Heightened crowd control, more bag searches and more than 100 cameras will be in effect when roughly a million people gather Monday to watch nearly 30,000 runners at the 2015 Boston Marathon. Local police outlined Friday their security measures for the annual event, two years after a terrorist bombing killed three people and injured 264 others near the finish line of the 26.2-mile course.
"The city will be the same positive environment that people are used to enjoying during the marathon," said Boston Mayor Marty Walsh in an attempt to diminish concerns that the event, which has taken place since 1897, would be marred by heavy-handed security measures. Last year the event took place with police helicopters hovering overhead and bomb-sniffing K-9 units mingling with the crowds, but few protested the added measures.
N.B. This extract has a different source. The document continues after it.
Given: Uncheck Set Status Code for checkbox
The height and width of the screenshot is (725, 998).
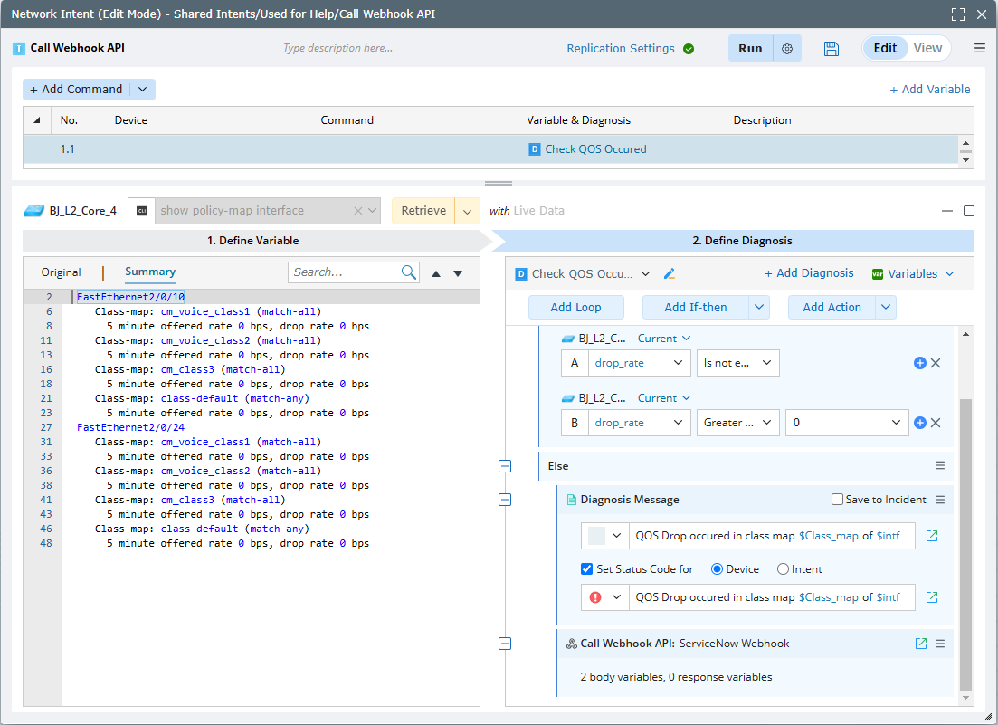Looking at the screenshot, I should (587, 569).
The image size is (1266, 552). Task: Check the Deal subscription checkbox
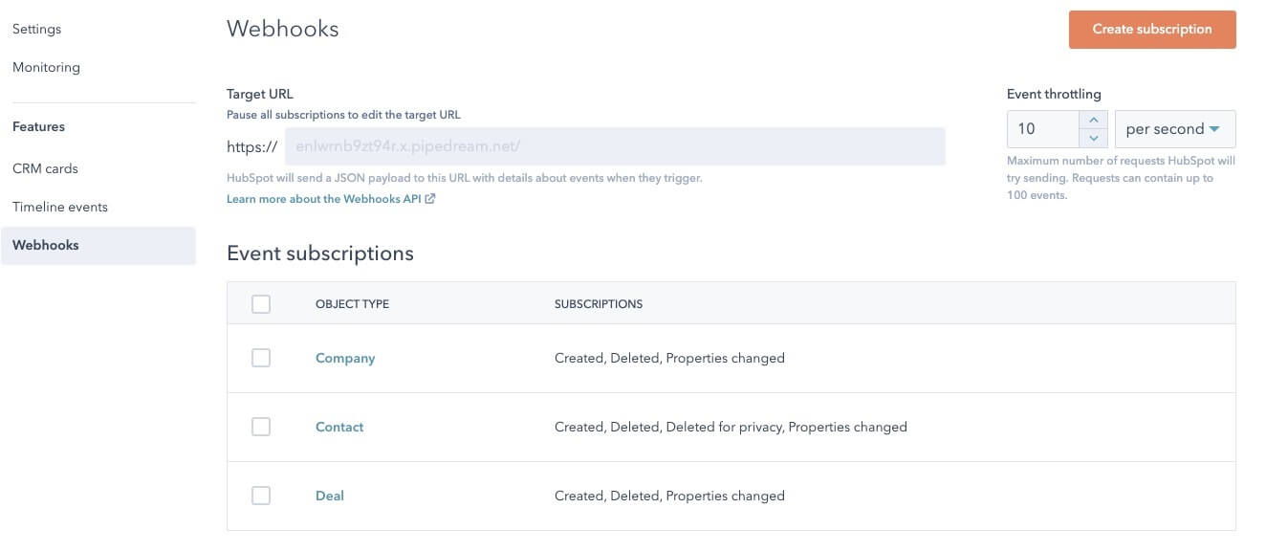(x=261, y=495)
“We’ve got a lot of cameras out there. We’re going to be watching the portions in Boston, particularly the routes along Boylston Street, the finish line,” Boston Police Deputy William Ridge told Boston’s WBUR.
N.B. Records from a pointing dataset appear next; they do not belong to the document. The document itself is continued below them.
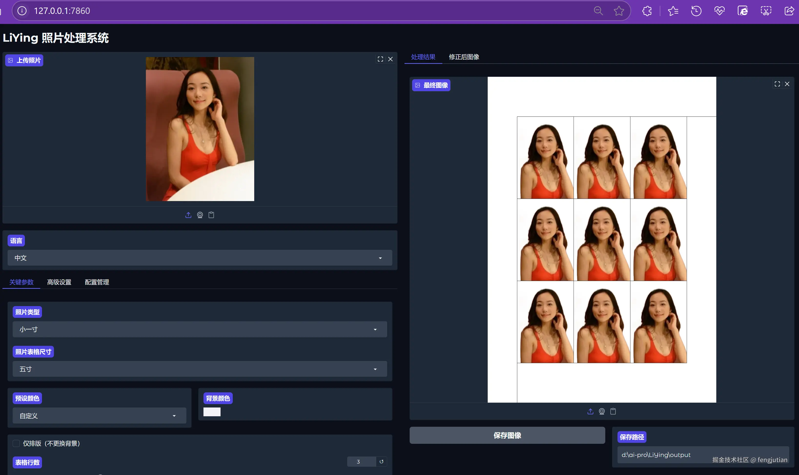Clear the final image with the X
Image resolution: width=799 pixels, height=475 pixels.
tap(787, 84)
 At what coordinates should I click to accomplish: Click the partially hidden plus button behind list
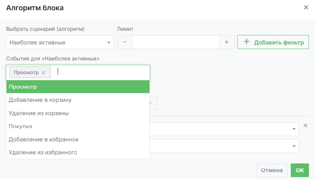pos(153,103)
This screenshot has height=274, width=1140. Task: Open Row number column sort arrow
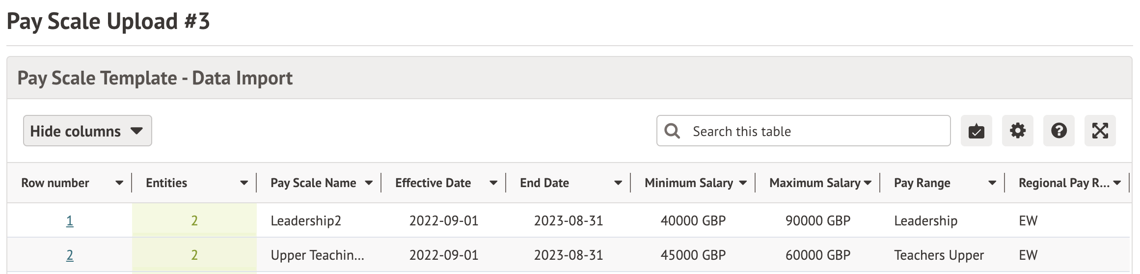point(119,183)
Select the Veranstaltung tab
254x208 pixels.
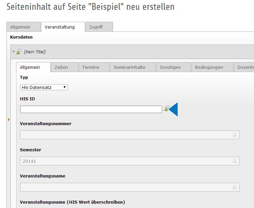tap(63, 27)
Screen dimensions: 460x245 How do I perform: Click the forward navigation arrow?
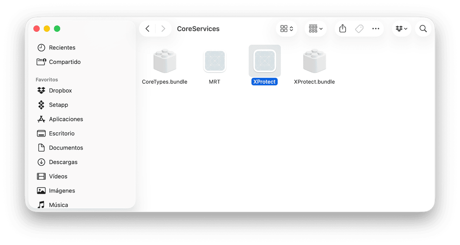pos(163,28)
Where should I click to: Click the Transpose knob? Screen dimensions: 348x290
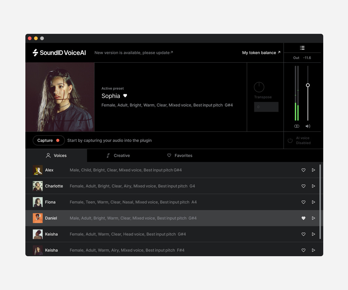pos(259,87)
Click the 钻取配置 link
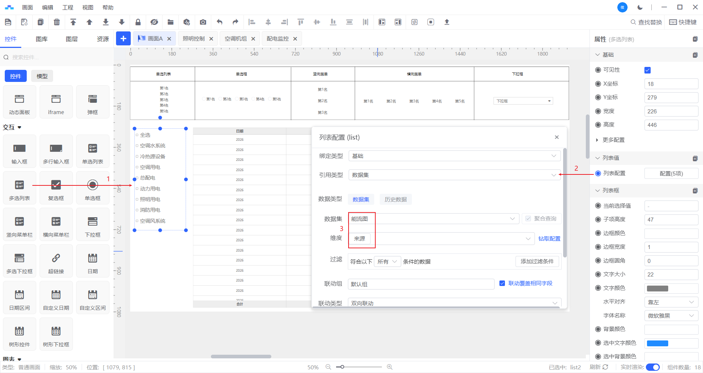This screenshot has width=703, height=373. [x=549, y=239]

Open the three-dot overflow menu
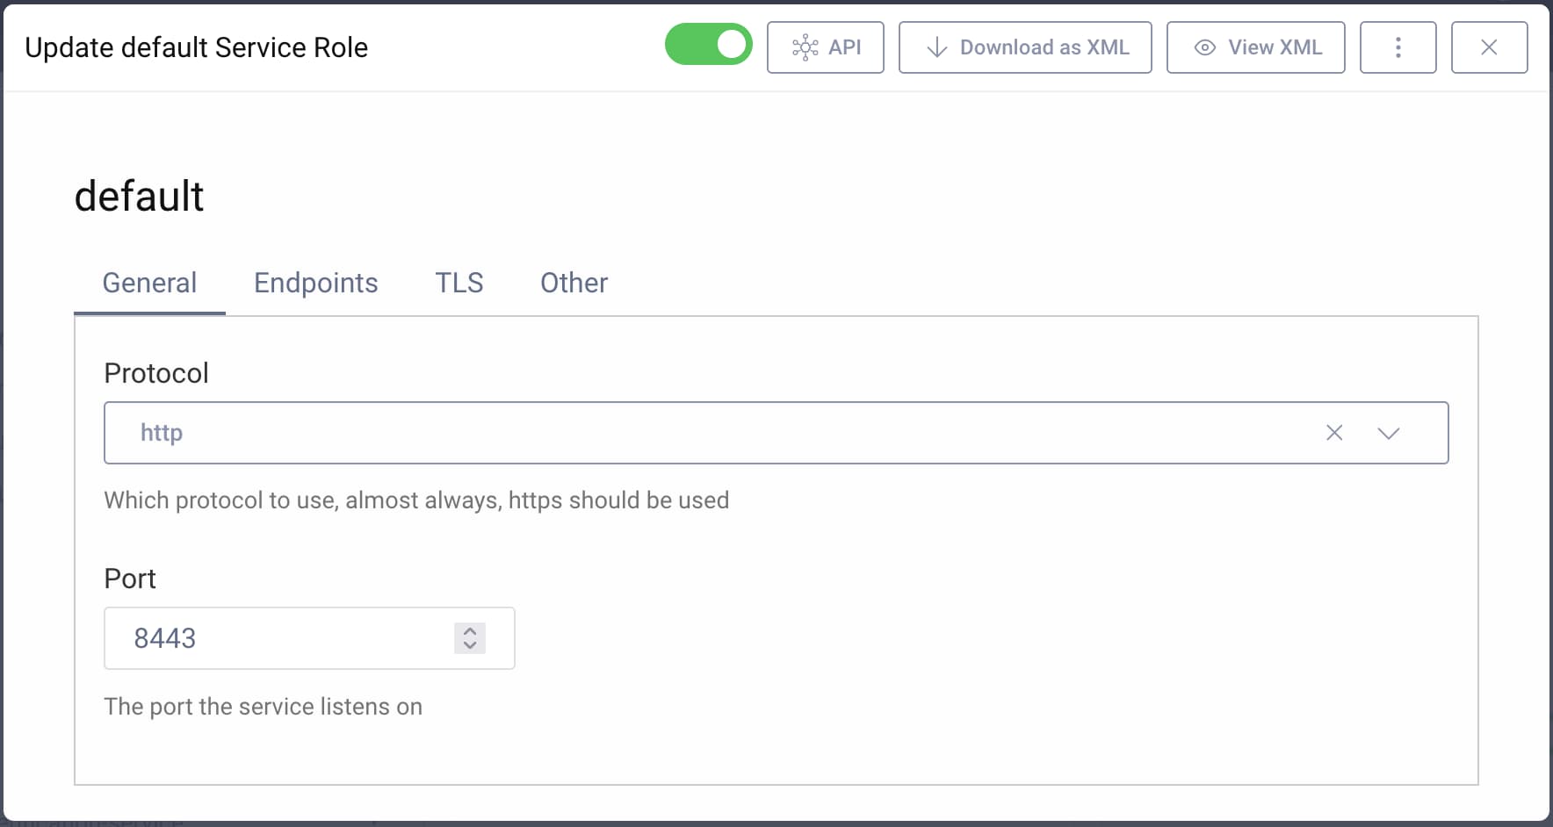tap(1398, 47)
Measures include limiting crowding along sections of the marathon’s path, random bag searches, a larger than usual emergency medical team, and 50 police observation points toward the finish line.
Monday’s marathon takes place a day before the sentencing hearing begins in the trial of Dzhokhar Tsarnaev, 21, who faces the death penalty for his participation in the April 15, 2013, bombing. Tsarnaev was found guilty last week of helping his brother Tamerlan, 26, plant two homemade pressure-cooker bombs at separate locations near the finish line. Tamerlan died four days after the bombing following a shootout with police.
Prosecutors are seeking the death penalty while the defense is seeking life in prison without parole in exchange for giving up the protracted appeals process that could take place if a jury decides the defendant should be executed. Massachusetts doesn’t have the death penalty, but Tsarnaev could be executed based on federal charges, as Oklahoma City bomber Timothy McVeigh was in 2001. Bill and Denise Richard, parents of 8-year-old Boston Marathon bombing victim Martin Richard, appealed to prosecutors Friday to rule out a death sentence.